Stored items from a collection
☆ ☆ ☆

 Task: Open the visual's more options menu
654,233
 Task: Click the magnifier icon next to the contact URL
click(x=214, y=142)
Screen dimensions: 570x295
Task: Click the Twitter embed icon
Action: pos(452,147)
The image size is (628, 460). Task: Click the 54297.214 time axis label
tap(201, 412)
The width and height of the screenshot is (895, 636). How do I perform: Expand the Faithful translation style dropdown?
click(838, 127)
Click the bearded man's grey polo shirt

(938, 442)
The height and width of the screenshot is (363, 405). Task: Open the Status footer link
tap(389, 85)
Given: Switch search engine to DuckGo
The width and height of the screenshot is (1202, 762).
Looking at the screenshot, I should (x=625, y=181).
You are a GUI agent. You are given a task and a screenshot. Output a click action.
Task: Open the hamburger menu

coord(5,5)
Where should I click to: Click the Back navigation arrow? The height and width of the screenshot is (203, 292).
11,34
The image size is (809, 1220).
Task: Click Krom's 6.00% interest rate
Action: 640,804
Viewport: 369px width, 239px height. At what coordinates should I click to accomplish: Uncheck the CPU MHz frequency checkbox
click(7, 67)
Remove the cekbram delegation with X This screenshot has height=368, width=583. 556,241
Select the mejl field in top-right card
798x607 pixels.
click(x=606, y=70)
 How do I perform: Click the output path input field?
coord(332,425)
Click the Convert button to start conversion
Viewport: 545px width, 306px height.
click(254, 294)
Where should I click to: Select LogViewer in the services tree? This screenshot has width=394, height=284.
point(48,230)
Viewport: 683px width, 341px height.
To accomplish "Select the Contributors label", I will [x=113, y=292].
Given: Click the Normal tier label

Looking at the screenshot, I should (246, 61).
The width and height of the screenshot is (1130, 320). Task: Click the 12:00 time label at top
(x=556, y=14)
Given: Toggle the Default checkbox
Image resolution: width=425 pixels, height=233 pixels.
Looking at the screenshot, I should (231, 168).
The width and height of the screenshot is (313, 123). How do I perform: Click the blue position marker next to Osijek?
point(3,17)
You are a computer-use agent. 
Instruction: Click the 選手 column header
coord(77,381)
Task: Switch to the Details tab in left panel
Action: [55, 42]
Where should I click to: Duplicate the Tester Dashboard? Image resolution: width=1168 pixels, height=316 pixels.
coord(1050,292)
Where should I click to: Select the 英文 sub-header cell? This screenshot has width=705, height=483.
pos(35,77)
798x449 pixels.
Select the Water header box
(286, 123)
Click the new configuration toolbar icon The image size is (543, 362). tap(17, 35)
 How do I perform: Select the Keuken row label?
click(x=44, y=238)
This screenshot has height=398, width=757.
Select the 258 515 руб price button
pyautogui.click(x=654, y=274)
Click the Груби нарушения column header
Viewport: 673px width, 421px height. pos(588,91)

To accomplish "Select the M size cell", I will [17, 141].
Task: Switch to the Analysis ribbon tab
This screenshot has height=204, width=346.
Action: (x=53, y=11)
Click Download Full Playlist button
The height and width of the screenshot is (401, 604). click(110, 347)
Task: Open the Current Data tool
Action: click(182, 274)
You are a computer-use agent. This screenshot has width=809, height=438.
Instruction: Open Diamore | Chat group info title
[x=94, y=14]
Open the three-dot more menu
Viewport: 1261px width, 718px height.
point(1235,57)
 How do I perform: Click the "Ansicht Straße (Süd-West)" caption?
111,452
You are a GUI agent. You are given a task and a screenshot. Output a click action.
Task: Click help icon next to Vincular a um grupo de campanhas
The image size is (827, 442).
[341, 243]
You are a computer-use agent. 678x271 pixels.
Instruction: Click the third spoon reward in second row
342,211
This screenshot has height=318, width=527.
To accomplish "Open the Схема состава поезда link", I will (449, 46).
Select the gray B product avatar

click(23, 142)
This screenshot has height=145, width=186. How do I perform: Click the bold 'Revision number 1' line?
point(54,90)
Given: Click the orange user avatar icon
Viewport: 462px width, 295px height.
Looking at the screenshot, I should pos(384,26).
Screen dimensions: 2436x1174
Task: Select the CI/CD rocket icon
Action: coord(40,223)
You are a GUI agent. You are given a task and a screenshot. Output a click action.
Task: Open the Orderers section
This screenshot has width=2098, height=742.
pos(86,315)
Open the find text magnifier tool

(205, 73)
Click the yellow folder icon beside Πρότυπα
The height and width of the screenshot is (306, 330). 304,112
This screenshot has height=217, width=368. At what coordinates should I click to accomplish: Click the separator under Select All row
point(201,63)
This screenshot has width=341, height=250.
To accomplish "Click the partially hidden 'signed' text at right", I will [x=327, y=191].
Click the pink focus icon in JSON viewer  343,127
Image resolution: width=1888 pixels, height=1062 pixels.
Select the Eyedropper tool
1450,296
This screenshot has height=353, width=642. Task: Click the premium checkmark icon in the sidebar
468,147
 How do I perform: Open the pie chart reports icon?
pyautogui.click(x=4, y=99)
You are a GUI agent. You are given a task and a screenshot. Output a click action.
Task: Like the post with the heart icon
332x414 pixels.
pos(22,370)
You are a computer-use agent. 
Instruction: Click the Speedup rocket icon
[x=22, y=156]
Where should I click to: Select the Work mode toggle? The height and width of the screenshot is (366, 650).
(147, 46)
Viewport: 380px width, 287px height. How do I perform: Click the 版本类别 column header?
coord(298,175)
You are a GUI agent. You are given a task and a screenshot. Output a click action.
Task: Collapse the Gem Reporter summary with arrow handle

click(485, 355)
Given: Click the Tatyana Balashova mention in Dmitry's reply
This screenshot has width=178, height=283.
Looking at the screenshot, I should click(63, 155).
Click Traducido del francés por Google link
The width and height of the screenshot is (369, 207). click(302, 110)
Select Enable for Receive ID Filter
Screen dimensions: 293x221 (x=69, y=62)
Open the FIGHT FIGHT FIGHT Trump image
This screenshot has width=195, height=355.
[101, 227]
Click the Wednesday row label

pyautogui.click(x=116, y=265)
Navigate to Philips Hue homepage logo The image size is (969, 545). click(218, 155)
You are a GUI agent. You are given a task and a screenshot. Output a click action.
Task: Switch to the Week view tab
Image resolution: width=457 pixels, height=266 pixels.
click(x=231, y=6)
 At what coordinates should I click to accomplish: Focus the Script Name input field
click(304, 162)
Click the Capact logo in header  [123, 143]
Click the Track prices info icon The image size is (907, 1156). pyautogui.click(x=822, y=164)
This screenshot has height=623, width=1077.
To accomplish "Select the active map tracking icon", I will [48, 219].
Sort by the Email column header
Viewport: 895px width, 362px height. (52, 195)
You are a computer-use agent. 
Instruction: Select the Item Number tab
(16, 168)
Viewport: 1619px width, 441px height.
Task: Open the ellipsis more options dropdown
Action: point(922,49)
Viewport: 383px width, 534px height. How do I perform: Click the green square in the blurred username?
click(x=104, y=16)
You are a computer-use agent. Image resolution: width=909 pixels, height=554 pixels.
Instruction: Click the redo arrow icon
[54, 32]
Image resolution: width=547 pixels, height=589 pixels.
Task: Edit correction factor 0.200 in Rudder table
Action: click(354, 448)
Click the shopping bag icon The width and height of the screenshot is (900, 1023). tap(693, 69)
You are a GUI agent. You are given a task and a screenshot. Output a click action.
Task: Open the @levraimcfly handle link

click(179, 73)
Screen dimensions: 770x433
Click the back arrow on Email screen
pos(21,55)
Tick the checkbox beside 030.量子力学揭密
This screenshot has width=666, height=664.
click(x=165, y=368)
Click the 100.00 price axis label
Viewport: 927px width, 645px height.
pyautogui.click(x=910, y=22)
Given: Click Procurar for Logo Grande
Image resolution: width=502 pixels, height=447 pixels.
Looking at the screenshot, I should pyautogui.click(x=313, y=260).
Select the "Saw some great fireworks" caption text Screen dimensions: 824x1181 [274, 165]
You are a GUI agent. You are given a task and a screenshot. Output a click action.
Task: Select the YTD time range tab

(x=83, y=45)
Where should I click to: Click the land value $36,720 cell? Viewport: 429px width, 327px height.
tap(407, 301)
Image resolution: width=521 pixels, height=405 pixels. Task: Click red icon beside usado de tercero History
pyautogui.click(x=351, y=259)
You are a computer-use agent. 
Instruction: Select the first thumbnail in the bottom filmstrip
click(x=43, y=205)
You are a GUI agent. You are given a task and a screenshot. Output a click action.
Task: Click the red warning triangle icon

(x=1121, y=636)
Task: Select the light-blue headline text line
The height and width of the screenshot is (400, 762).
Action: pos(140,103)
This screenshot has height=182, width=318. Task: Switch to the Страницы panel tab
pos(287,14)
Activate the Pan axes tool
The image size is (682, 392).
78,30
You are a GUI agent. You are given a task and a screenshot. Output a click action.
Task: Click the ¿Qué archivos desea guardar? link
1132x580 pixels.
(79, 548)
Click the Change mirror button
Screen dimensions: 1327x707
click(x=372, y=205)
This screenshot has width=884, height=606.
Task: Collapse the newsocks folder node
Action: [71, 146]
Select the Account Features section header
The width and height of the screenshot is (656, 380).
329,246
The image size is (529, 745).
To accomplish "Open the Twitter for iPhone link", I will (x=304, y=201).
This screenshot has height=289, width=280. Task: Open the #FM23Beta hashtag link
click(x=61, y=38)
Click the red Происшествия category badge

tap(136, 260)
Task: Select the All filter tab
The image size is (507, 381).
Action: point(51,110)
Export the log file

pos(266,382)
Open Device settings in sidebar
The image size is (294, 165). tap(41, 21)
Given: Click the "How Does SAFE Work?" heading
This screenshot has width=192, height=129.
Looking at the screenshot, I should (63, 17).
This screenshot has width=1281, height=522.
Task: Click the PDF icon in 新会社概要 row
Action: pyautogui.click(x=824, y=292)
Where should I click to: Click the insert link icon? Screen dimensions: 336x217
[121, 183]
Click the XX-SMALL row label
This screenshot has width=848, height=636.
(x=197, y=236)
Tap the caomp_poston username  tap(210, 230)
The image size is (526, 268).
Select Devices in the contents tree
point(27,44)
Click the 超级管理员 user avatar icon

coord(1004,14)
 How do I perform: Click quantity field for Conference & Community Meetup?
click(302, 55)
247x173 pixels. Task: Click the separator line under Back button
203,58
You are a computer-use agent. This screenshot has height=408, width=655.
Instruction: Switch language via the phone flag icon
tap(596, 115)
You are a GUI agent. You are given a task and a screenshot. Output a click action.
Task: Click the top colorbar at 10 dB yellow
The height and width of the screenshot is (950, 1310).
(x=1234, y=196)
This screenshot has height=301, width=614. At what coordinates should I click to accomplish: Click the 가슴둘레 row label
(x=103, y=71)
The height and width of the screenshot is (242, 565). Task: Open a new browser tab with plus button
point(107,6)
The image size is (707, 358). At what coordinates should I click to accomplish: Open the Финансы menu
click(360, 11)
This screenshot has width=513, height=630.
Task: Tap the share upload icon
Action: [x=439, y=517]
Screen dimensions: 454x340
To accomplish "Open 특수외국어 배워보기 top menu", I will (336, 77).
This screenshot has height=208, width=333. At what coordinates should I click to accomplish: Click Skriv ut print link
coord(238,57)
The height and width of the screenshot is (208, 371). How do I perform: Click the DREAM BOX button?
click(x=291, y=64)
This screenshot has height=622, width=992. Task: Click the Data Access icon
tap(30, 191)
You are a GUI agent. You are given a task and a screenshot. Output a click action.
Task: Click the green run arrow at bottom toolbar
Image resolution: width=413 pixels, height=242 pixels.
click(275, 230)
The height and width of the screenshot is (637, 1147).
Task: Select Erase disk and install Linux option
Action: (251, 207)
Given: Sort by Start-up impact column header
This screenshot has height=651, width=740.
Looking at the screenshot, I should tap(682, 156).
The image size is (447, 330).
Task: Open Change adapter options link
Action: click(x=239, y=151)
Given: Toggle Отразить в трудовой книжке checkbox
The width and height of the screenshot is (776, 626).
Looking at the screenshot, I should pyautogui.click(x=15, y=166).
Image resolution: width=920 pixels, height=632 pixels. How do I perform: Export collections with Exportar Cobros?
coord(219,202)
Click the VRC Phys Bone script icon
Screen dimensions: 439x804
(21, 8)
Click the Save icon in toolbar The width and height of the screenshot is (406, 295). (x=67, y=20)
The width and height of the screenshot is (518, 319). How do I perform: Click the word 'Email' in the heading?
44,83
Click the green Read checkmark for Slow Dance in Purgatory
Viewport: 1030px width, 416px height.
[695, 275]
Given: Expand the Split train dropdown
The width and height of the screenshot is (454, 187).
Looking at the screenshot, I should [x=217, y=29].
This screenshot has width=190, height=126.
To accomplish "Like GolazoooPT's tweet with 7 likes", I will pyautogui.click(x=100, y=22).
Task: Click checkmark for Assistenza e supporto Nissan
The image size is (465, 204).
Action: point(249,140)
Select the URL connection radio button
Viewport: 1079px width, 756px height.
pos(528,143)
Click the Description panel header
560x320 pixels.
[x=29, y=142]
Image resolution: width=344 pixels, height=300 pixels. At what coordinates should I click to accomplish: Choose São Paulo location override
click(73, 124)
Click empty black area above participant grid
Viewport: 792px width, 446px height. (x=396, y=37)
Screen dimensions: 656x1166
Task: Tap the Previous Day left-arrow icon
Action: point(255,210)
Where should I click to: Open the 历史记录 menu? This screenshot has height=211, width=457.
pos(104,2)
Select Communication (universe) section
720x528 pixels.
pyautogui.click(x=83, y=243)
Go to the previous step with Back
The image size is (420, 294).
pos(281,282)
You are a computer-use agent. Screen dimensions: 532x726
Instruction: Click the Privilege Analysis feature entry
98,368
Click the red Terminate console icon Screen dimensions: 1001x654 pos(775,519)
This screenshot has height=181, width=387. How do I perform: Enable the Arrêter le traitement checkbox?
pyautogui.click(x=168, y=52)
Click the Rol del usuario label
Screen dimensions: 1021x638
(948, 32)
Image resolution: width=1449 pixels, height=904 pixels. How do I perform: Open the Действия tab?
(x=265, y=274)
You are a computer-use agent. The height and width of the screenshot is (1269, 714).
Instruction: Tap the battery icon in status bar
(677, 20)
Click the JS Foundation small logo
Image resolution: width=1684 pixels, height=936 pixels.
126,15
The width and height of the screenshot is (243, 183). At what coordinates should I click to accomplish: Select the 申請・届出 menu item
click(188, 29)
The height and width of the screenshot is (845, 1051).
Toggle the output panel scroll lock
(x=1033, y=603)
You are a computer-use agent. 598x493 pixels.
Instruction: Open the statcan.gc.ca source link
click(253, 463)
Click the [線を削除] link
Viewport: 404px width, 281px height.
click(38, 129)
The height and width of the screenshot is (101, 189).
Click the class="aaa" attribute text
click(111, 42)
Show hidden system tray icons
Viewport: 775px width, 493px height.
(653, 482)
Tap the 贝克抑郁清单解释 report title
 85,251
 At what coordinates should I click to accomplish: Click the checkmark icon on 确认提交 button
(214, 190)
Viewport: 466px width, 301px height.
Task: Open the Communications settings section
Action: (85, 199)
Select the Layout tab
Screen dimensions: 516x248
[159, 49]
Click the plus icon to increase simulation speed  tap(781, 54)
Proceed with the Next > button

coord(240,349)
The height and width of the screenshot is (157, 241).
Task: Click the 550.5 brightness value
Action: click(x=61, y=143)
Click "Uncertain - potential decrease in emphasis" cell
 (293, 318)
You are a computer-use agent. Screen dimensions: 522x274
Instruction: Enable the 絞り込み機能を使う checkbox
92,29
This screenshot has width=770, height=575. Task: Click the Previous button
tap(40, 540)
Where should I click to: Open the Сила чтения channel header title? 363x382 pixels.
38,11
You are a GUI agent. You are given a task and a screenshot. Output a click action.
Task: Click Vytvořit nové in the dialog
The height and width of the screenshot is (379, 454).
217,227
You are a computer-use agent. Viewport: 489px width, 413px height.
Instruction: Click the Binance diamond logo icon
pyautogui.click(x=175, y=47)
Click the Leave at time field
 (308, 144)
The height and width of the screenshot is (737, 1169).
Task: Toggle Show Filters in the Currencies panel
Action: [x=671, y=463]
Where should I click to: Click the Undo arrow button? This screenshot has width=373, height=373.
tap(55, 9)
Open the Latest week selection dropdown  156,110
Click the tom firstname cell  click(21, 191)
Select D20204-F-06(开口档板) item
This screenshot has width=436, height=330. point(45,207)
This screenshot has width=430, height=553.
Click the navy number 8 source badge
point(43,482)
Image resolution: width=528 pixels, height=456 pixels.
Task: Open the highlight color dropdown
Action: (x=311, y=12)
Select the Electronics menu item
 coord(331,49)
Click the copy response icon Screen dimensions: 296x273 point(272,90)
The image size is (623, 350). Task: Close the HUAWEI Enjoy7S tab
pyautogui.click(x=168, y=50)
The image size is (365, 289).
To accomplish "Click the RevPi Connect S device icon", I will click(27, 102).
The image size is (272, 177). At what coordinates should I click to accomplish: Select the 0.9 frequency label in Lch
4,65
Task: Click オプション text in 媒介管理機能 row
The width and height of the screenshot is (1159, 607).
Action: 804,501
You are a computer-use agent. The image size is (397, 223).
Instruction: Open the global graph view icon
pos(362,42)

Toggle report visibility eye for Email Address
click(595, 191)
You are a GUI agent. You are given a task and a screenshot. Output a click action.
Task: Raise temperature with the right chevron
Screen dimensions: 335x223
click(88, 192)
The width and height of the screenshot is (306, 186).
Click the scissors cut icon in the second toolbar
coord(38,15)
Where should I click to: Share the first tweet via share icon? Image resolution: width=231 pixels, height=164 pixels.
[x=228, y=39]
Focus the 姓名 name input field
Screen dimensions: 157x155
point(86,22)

☆ ☆ ☆

Which lines in the records above contain the string "Like"? Copy each one.

### Expected answer:
Task: Like the post with the heart icon
To accomplish "Like GolazoooPT's tweet with 7 likes", I will pyautogui.click(x=100, y=22).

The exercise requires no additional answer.